Juneau's efforts holds a significance to keep these languages alive in the region.
“At the School Board level it's been brought up that the Juneau School District in particular has a key role to play. Most of the remaining fluent speakers of Tlingit are either in or near Juneau and those are the people who are going to keep the language alive if it’s going to stay alive.”
“By incorporating them into the school district with our Native Language and Native Instruction programs, that offers us both unique opportunities and primary responsibilities to help keep the language vibrant. We’re pretty concerned with finding ways to do that.”
Short proposed putting together a group with the goal of language preservation.
“One way that was coming to the surface is that I suggested creating a task force that would include the School District, the Central Council, Goldbelt, Sealaska, and other people of interest to try and find a way to make sure we’re promoting the Tlingit language and doing all we can to keep it vibrant.”
Short said that there is certainly room to grow.
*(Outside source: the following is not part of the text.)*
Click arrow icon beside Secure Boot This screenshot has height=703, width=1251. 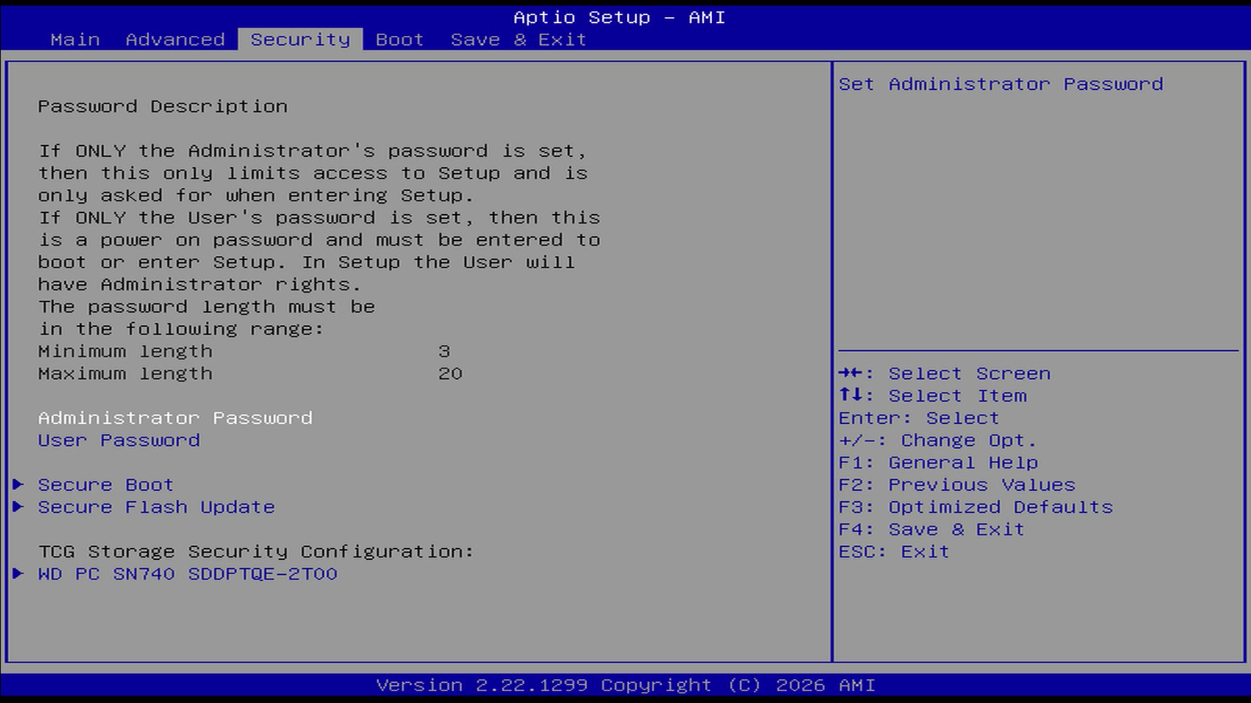click(x=18, y=484)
“There’s been very noteworthy success; we have our Tlingit Language and Culture Program in the School District and that's got a lot of students engaged more in the Tlingit language, but there’s also a lot of room for improvement. I’m very interested in exploring ways to bolster that success and finding different things that we can do that will help ensure it.”
One of the biggest hurdles to these programs is the funding needed to keep them going and improve them.
“Funding is the biggest problem, more so than the method. The most effective method that has been well-known for language learning is to have a fluent speaker speak only, in this case, Tlingit to babies for a significant part of the day every day for their first few years of life. If you do that, then they become completely bilingual if the other parent or parents speak English at the same time. They’ll just become flawless between the two languages.”
“That’s where I would ultimately like to get, but to get there is going to require substantial resources, more than we have now.”
To help maintain and improve these programs, Short hopes the Legislature will keep them in mind.
“I hope that the Legislature will include these considerations when they’re thinking about funding for schools in Alaska and continue to support and hopefully increase that support. We’ve had flat funding for the last few years, but we’ve steadily had inflation eating away at how far those dollars stretch.”